ThunderingHERD 05-13-2005 02:48 PM

Quote:

Originally Posted by miked
Who knows, in 5 years, the religious zealots in the country may make us put stickers on the biology books saying the workings of the body are just theories and may not be true...



Buzzbee 05-13-2005 03:04 PM

Quote:

Originally Posted by Ksyrup
One of my main concerns about private schools is the quality of teachers. Now, public school teachers don't make a helluva lot of money, but I've yet to come across a private school that pays its staff more. My wife was a teacher for a few years before we had our kids, and every single private school she applied to (both in South Florida and in Tallahassee) paid far, far less than public schools. How are private schools hiring the best and brightest teachers, at least as compared to public schools?


Just a quick point: Pay does not *necessarily* equal quality.

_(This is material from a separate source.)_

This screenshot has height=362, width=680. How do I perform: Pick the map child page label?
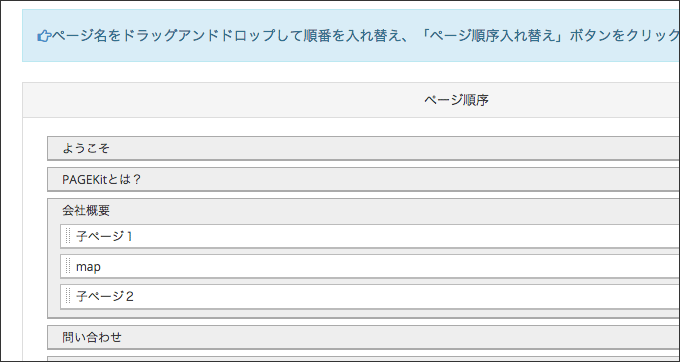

sabotai 05-13-2005 03:09 PM

I don't think the "dissecting a dog" is what most people are having a problem with. I think it has more to do with the "still alive" part.

Outside of a classroom, he goes to jail for animal cruelty.

cuervo72 05-13-2005 03:14 PM

Quote:

Originally Posted by sabotai
I don't think the "dissecting a dog" is what most people are having a problem with. I think it has more to do with the "still alive" part.

Outside of a classroom, he goes to jail for animal cruelty.


That's what would make me a little uneasy about it. So you see a heart beat some breathing, etc. I think we know that is going on anyway.

(the whole pithing a frog/hook it's heart up to a battery to stimulate beating experiment in BME lab was one of many reasons I decided medical research may not be for me, btw)

Eaglesfan27 05-13-2005 03:47 PM

In my medical school, all of the second year students were expected to perform a vivisection on a live dog to examine it's heart and actually inject various drugs into the dog and directly see how it affected the heart. Reportedly, my class was the first class to object to this and about 30 of us were actually threatened with expulsion for refusing to do this. Eventually, we worked out a compromise where we had to watch a video of it being done and write a 10 page paper discussing all of the hemodynamic issues. It is still the thing that made me the most sick in medical school. It was because the dog was still alive, that I had such a problem with this. I had no problems dissecting my cadaver. To me, this is a case of animal cruelty.

randal7 05-13-2005 11:32 PM

Quote:

Originally Posted by miked
Who knows, in 5 years, the religious zealots in the country may make us put stickers on the biology books saying the workings of the body are just theories and may not be true...


Because only an ignorant religious zealot would object to dissecting a live animal?